O Albinismo é uma condição causada pela deficiência na produção de melanina. Pessoas com esse problema são muito brancas e, dependendo do grau, podem apresentar alterações até mesmo na cor dos olhos e dos cabelos. A falta de pigmentação da pele faz com que o organismo de pessoas albinas fique mais suscetível às queimaduras solares e ao câncer de pele.

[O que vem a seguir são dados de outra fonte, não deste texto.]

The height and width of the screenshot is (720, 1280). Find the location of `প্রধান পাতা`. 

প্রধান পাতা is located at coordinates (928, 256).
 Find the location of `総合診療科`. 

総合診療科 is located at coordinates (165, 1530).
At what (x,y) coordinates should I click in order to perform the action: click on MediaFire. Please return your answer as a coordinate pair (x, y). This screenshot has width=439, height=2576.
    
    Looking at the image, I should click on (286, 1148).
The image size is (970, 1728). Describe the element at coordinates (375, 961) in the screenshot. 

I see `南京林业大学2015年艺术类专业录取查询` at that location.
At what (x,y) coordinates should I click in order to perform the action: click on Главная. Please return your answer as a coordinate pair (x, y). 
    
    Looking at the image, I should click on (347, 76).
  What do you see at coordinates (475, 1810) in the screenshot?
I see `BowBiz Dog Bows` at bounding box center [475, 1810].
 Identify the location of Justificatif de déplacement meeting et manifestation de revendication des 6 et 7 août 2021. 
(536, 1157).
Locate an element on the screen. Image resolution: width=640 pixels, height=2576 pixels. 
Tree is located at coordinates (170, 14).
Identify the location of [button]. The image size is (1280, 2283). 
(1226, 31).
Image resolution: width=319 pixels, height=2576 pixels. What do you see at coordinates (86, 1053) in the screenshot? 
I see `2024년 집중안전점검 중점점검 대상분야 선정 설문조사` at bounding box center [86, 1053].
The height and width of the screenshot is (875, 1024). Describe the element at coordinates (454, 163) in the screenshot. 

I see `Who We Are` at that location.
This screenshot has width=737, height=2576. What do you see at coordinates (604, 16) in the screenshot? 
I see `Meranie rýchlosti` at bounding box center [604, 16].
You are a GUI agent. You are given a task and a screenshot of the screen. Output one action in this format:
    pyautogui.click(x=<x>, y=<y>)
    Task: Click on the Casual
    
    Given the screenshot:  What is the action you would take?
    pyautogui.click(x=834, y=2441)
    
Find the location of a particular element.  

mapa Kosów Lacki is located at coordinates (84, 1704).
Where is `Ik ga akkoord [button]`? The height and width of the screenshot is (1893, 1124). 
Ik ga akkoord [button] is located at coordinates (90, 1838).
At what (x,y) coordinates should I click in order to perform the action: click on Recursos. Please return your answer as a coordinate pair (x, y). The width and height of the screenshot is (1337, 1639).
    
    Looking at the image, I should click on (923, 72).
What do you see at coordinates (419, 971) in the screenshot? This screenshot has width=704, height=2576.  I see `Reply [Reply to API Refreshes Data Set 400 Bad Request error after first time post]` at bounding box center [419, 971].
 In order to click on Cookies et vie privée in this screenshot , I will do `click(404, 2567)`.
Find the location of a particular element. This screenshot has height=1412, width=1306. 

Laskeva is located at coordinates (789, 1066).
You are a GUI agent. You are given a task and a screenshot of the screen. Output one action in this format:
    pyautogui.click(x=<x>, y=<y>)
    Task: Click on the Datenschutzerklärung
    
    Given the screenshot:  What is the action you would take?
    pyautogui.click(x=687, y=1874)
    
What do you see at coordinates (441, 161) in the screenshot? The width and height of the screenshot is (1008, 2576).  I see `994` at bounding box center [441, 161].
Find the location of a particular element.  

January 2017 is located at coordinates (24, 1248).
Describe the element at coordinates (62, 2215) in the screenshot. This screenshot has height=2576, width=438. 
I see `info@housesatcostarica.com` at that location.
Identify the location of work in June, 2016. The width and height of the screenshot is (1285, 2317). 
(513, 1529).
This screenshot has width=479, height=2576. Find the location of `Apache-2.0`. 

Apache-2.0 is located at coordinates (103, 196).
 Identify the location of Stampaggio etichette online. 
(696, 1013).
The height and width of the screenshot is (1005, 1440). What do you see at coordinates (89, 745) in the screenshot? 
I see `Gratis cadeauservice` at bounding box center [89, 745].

“O grupo Carcinogênese é de extrema importância para a sociedade, pois ele se preocupa em estudar uma doença muito prevalente na população, com o enfoque em entender, pesquisar e aprender a fisiopatologia da doença e possíveis abordagens terapêuticas, sempre com o objetivo de proporcionar uma melhor qualidade de vida aos pacientes”, explica a estudante de medicina e participante do grupo há dois anos, Raíssa Ruperto.

Prevenção

Devido à alta exposição solar, qualquer pessoa pode desenvolver o câncer de pele. O protetor solar, por sua vez, torna-se um fator essencial na prevenção de eventuais doenças de pele que possam surgir futuramente. A principal recomendação dos médicos é evitar exposição ao sol das 10h às 16h e utilizar proteção solar, chapéu, guarda-sol, roupas de manga e óculos escuros.

Segundo a pesquisa do grupo Carcinogênese, o uso do protetor desde a infância reduz em até aproximadamente 78% a chance de desenvolver câncer de pele na população.

Lei garante gratuidade do protetor para pessoas albinas

A lei municipal Nº 6.605, de 22 de março de 2017, garantiu a distribuição gratuita de protetor e bloqueador solar para pessoas residentes em Maceió que têm albinismo. A distribuição é feita mensalmente por médicos por meio do Programa de Atenção à Pessoa com Deficiência da Secretaria Municipal de Saúde.